Ilaria Parlanti (1997) è una scrittrice, sceneggiatrice, poetessa, attrice e attivista per i diritti di disabilità toscana. Trascorre l’infanzia e la prima adolescenza divisa tra il suo paese natale e Parigi, a causa della sindrome di Jarcho Levin curabile soltanto nella capitale francese. Ed è soprattutto nei corridoi degli ospedali che si appassiona in tenera età alla letteratura, prima come avida lettrice di romanzi e grandi classici, poi anche di componimenti poetici. Dai dodici anni partecipa regolarmente a concorsi letterari nazioni ed internazionali, venendo menzionata in oltre 300 segnalazioni. Nel 2017 viene selezionata tra i 150 autori che partecipano all’Enciclopedia della Poesia contemporanea ad opera della Fondazione Mario Luzi. Nel 2019 partecipa come coautrice ed attrice al cortometraggio “Come un uragano senza identità” della regista toscana Roberta Mucci. Scrive soggetto e sceneggiatura anche di un altro cortometraggio, dal titolo “Circling paths”, una produzione di FilmIn’Tuscany, premiato in festival internazionali, da Los Angeles all’Ucraina. Nel maggio 2020 scrive il monologo “Invisibili” (recitato da Ivo Romagnoli) contro la violenza sulle donne durante la quarantena. In pochi giorni varie riviste parlano del monologo che raggiunge più di 300.000 visualizzazioni su Youtube.

Nel 2021 esordisce con “La verità delle cose negate”, Arsenio edizioni. Il romanzo, che tratta il tema della disabilità, riceve numerose critiche positive sui social e dalla stampa. Attualmente sta scrivendo la sceneggiatura tratta dal libro insieme all’aforista Michele Cioffi e all’attore e doppiatore Michele D’Anca.

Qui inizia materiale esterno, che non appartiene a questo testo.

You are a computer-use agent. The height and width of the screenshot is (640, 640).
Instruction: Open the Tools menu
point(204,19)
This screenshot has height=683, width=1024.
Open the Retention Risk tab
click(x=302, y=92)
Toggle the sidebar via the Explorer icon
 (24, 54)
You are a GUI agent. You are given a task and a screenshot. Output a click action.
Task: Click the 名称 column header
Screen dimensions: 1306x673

Nel 2022 partecipa come giurata al premio nazionale di poesia “Il fiore”.

Nel 2023 partecipa al CasaSanremo writers, la rassegna culturale del festival di Sanremo, scelta da Michele Cioffi, dove vince una menzione speciale con il romanzo.

Pubblica la raccolta di poesie Parigi è stata uccisa, edita da Dialoghi.

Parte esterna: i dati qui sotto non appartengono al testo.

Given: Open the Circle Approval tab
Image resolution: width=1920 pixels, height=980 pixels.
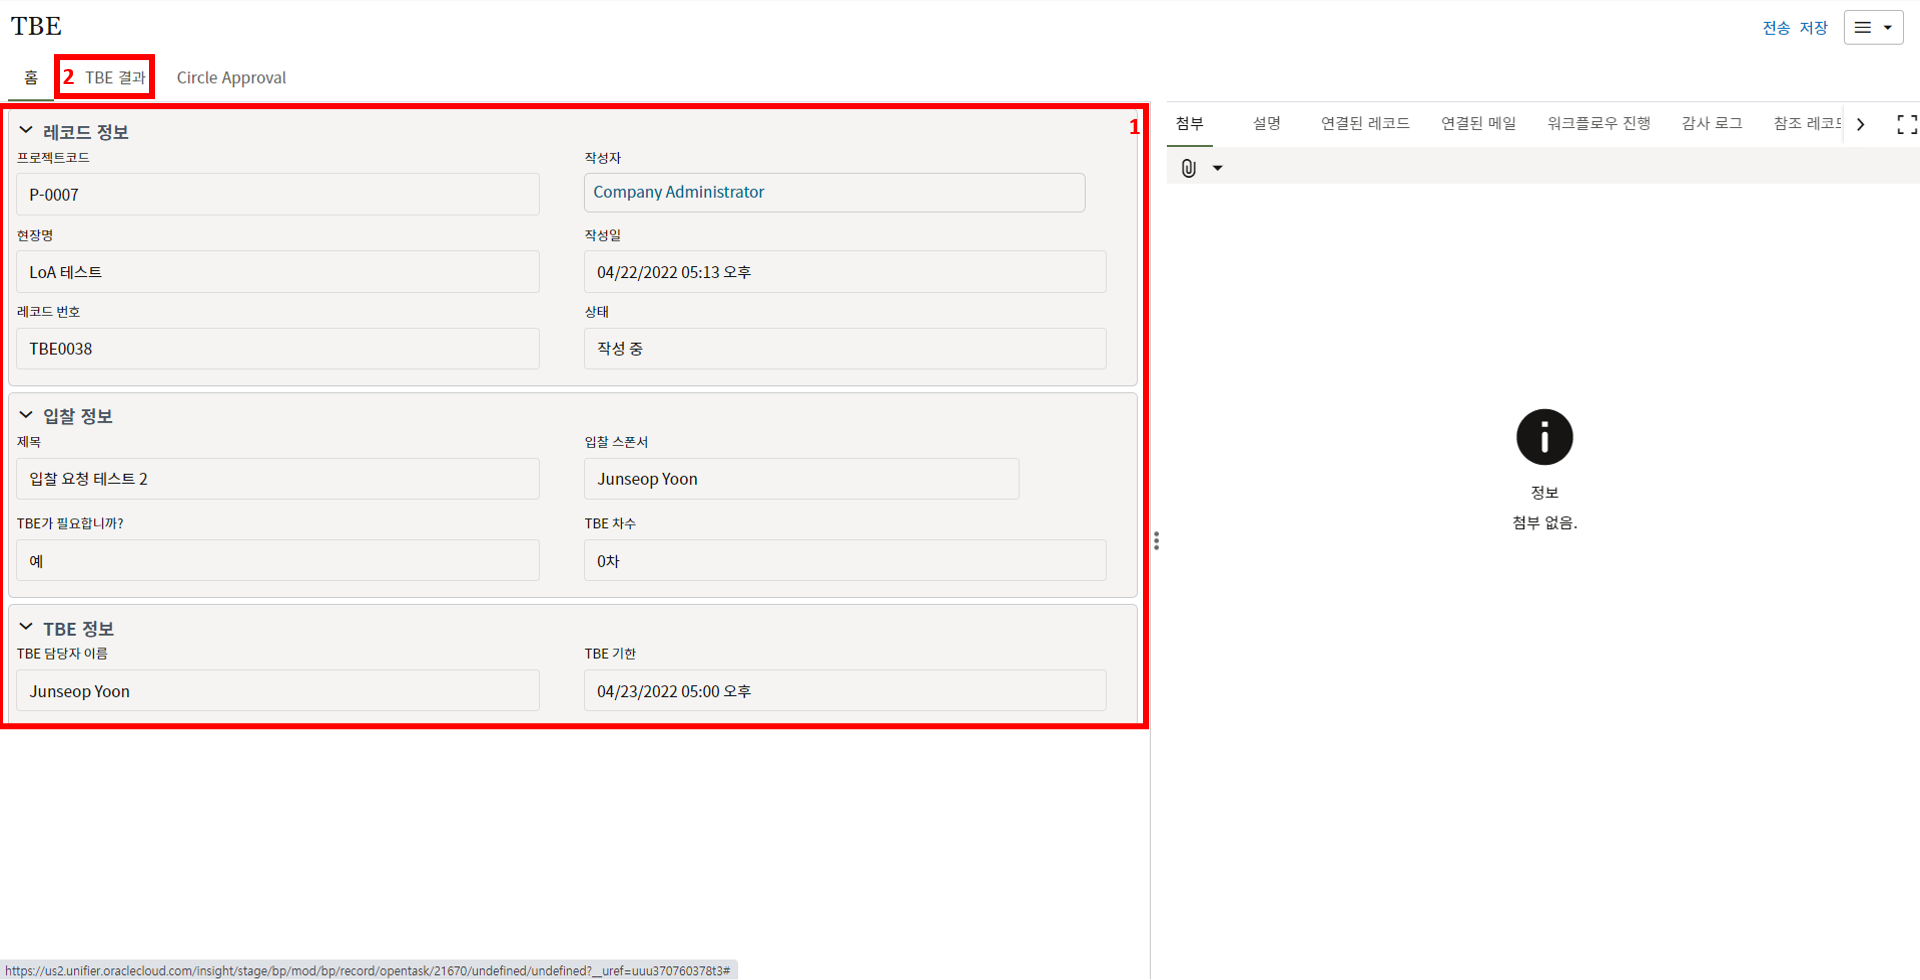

Scrive il suo primo lungometraggio, L’Arcano, per la produzione Cinema Set di Antonio Chiaramonte, le cui riprese inizieranno nella seconda parte del 2023.

Entra a far parte come collaboratrice della neonata rivista culturale Q-Cultura, dove si occupa di interviste.

Scrive di libri, di cultura e di disabilità sui social, dove ha un pubblico di oltre 5000 followers.

Diventa allieva della Bottega di Narrazione, durante la quale nasce questo racconto, Lacrime, con la supervisione di Giorgia Tribuiani ed Elisabetta Foresti.